This Christmas we thought we would treat ourselves with a different bird and something that we could see all year round. So, on the 23rd of December, we went down to visit our pals at Brown and Green in Trentham to pick up Finbar (the cockerel reared by Packington Poultry). After getting him home and looking at the recipe, I just knew I had to tinker and come up with something quick, easy and stress free for the day itself. So after a little thought, this is what we came up with:
Ingredients
1 Cockerel approx 7 1/2 pounds (or 3.5kg)
1 Very large leek, cleaned and chopped
3 Carrots, washed, topped and tailed, but not peeled, chopped
1 Bulb of garlic, cloves removed and slightly crushed to split the skin
1 Twig of rosemary
1 Bunch of thyme
Water
Oil, salt and pepper
Method
Preheat oven to GM9 (250C/475F).
Put chopped leeks and carrots in base of large roasting dish. Top up with water to height of veg only. Place bird on top, gently wipe with oil or butter and then a dash of salt and ground black pepper. Place tray in oven for about 20 mins (larger bird maybe 30 mins). This stage is to get some colour and crunch on the surface of the bird.
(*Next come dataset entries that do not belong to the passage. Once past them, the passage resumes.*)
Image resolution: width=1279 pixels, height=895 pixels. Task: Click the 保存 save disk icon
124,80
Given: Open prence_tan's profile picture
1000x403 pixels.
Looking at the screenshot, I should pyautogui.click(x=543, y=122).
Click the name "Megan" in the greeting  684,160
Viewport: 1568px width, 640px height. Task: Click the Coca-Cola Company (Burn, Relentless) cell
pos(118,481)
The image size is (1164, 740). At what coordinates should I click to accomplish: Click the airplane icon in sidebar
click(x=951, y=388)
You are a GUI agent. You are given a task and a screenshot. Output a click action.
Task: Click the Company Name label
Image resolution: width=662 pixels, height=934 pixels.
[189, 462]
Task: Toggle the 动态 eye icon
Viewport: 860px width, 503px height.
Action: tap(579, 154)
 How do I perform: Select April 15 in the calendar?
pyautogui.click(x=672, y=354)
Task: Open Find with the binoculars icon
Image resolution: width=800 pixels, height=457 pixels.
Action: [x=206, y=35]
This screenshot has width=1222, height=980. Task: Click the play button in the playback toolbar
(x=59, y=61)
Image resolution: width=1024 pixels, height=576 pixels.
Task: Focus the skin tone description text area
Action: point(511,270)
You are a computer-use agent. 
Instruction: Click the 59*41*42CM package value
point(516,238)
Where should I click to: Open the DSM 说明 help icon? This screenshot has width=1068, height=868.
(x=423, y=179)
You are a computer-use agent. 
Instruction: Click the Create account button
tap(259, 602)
Remove from oven, drop temperature to GM6 (200C/400F) and leave oven open a couple of mins to help it get down a few degrees.
Add the loose garlic cloves, some on the bird, some in the water, thyme and rosemary. Baste the bird and then cover with a doubled over layer of foil. Put back in oven for 75-80 mins.
The ideal, overall cooking time is 12 – 15 mins per pound. If you are doing any form of stuffing, cook it seperately, different cooking properties from the bird and the result would be inconsistent if cooked as one.
Test the cockerel with a skewer in the thickest part of the breast to make sure that the juices coming out are clear. If they are pink or red, put the bird back and keep checking every 10 mins. If you have a probe thermometer then look for 180F of 80C as a guideline.
Once you are happy the cockerel is ready, allow to rest for about 20 mins. During this time, take the juices from the roasting dish and make gravy. The garlic cloves can be taken out and squeezed as a side treat or into softened butter for a flavoursome spread. If you seperate the fat then all the better, but try not to add any additional salt until you know it is cooked down enough. A quick glug of wine is always helpful, even if you put some in the gravy pan.